年末から連続で受講している科目で、中国雲南から東南アジアにかけての文化や少数民族の生活や文化について大まかな所を勉強しています。
国家・民族という概念
国家や民族と言う物は、実は近代に入ってから作られた概念で、特に民族については世界的な定義が無く、各国が独自に国民を分類しているというのが現状なのだそうです。
例えば、しばしば単一民族等と称される日本にも古代には大和族や出雲族、海人族等の多数の民族が存在していました。
彼らの子孫は今もなお日本に存在している筈です。
そこで、彼らの子孫である今の日本人は何民族なのかについて少し調べてみましたが、明確な記述を見付ける事はできませんでした。
現在ではアイヌは日本の先住民族である事が一般的に知られていますが、少し調べてみると、近年まで日本の少数民族ではあるが先住民族としては公的に認められていなかった事が解り、衝撃でした。
国家のレベルで日本の少数民族に関する認識は非常に曖昧な様に感じられますが、この様な事象は恐らく日本だけに存在するのでは無く、世界的に共有されている物なのだと思います。
そもそも地域性の違いと民族の違いを区別するのは非常に困難な事であり、少数民族も少数では無い民族も実際にはただの人間なので、民族という括りで人間を分類しようとする事は難しいのかも知れません。
新たに産み出される民族性
そんな少数民族ですが、国家から少数民族として認められている人達がお金を稼ぐ方法のひとつに、民族性を全面に押し出す事で観光産業から利益を得るという方法がある事を知り、それが強く印象に残りました。

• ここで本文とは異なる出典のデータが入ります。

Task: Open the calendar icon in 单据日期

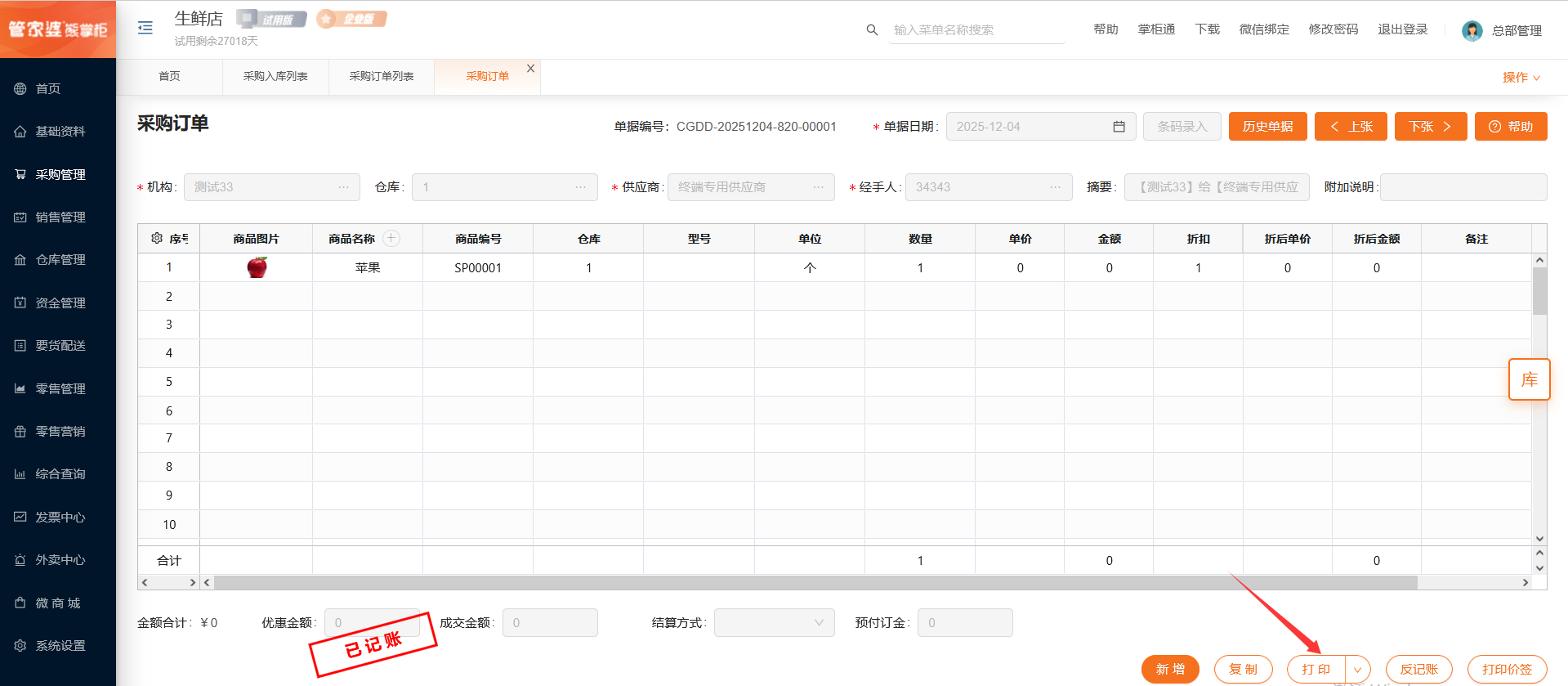Action: [x=1119, y=127]
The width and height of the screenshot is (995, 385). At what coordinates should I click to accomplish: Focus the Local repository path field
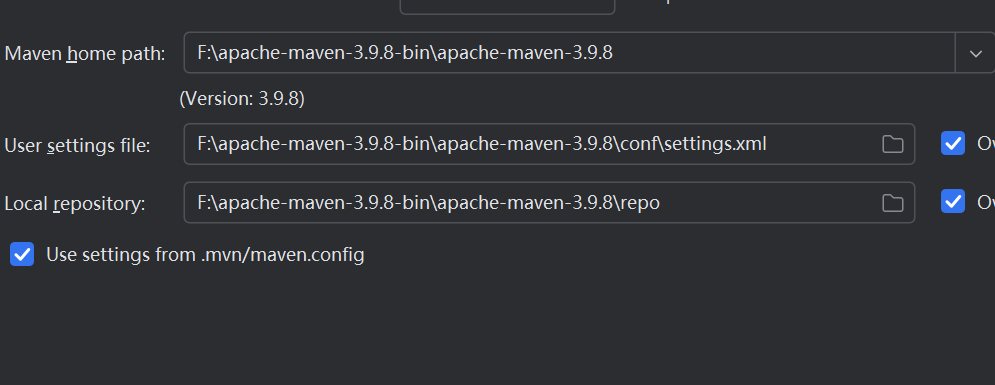[549, 202]
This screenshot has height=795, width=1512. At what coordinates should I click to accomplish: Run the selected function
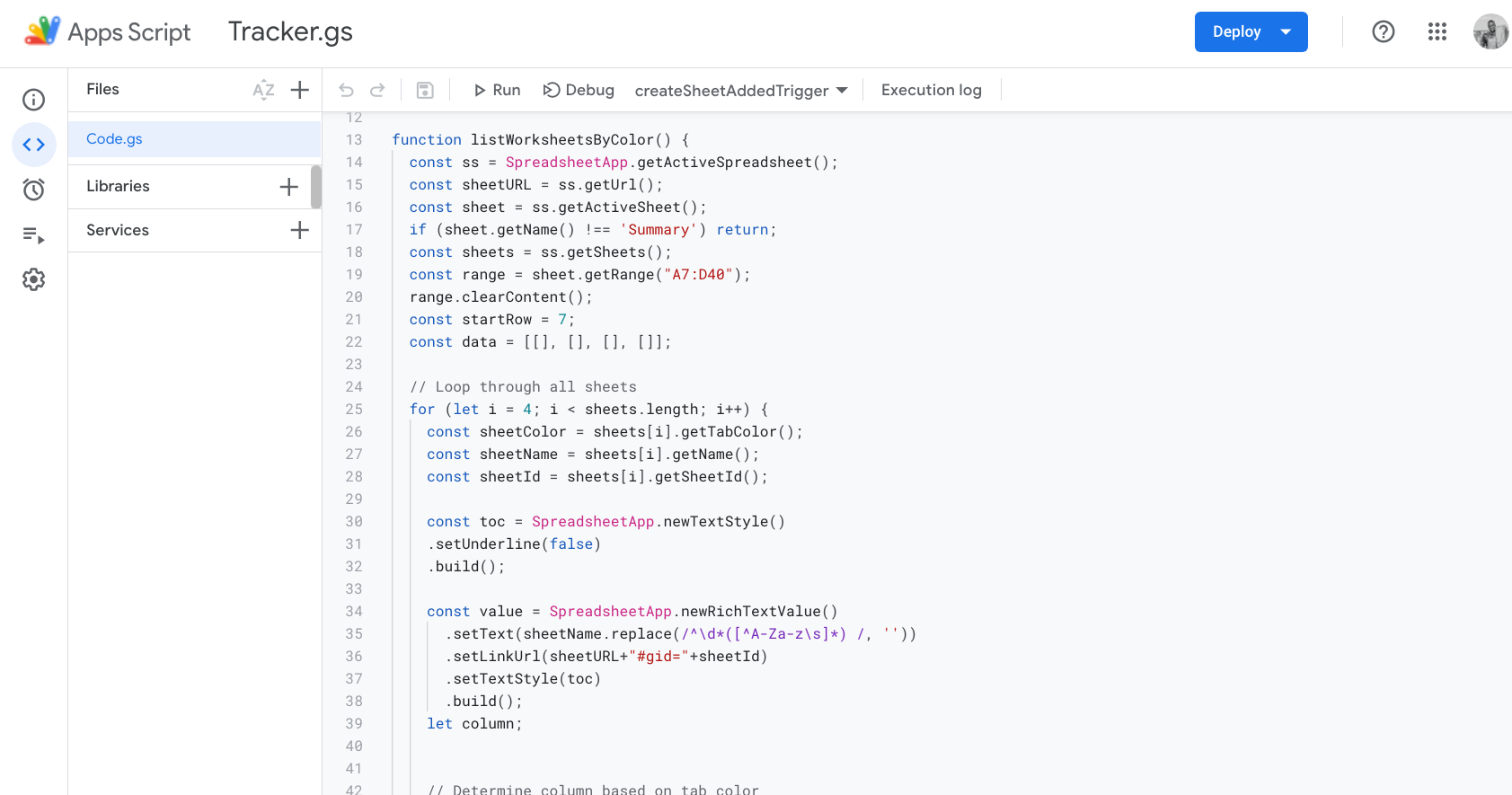(497, 90)
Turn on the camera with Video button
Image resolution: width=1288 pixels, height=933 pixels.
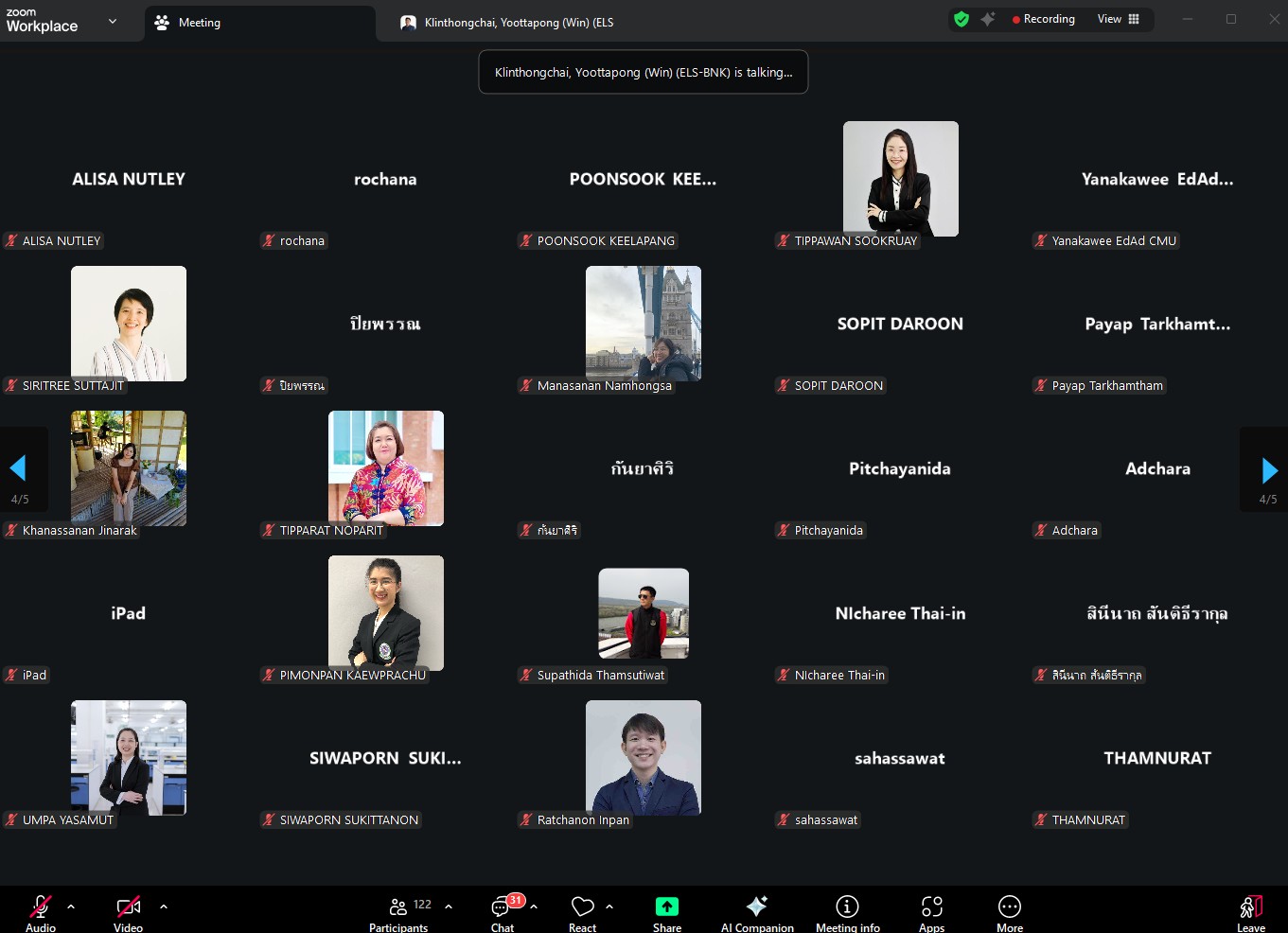pyautogui.click(x=128, y=912)
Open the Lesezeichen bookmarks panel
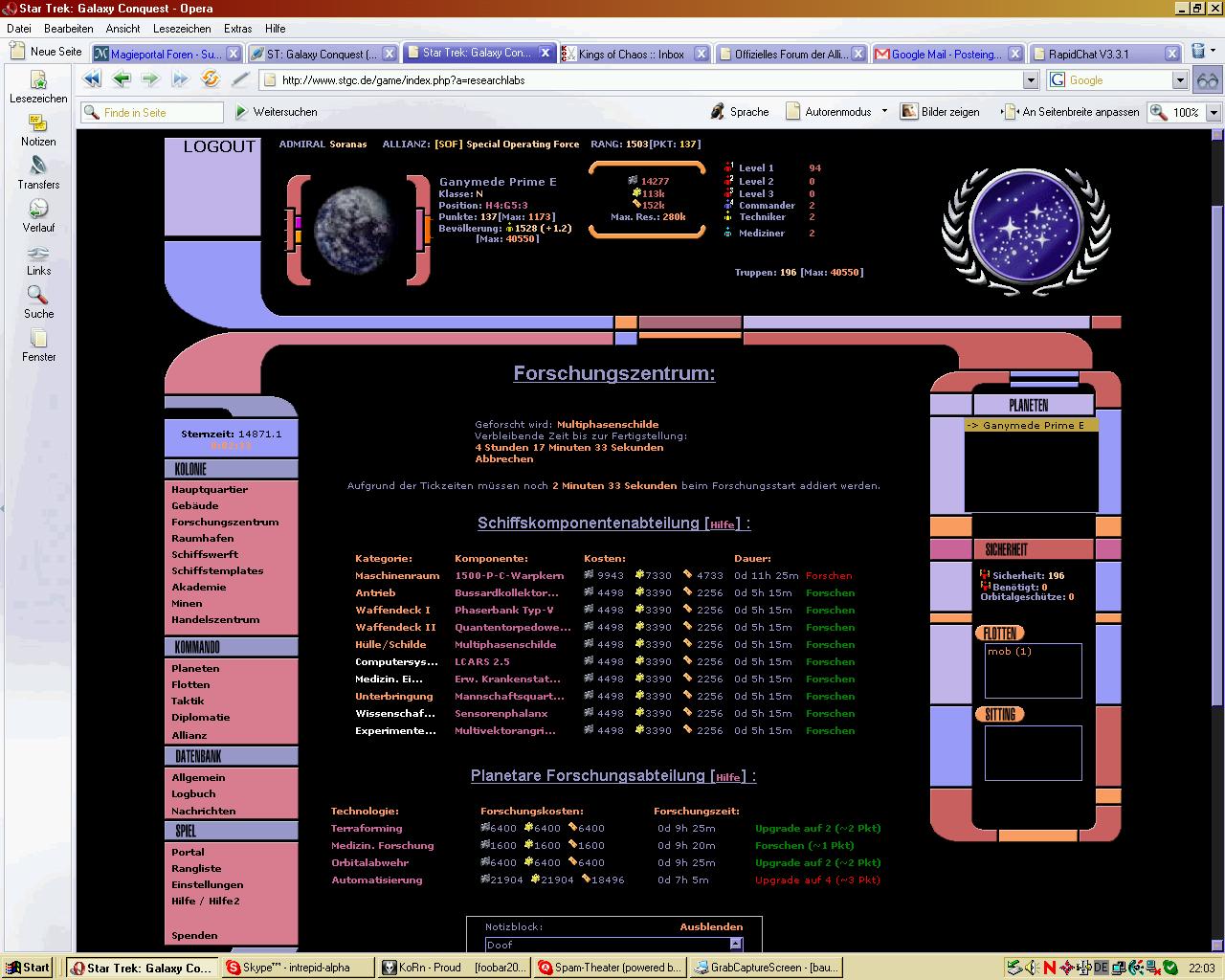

例えば、インドネシアのカヤン族、通称首長族の方々の村は観光地化しており、日常的に訪れる観光客に工芸品等を販売する事で利益を出しているそうなのです。
カヤン族の様に、少数民族と観光産業が結び付く事で、民族性が増して新たな文化が成立する事がしばしばある様です。
この様な話を聞いていて、ふと日本も同じかもしれないと思いました。
日本の文化や民族性を意識する事で、新たな民族のアイデンティティが成立する、それは例えば神前結婚式であったり、除夜の鐘の様な近代になってから成立した日本の伝統文化と通じる物があります。
着物の着付けや茶道、花道の型など、伝統文化は時代と共に変遷します。
これはその時代ごとの日本人が感じた日本文化のイメージを体現した物なのかも知れません。
文化は常に人間の手で創造されている物であり、同時に我々は知らず知らずの内に文化からの支配を受けています。
民族性や文化とは何なのか、今後もより掘り下げて学びたいと思っています。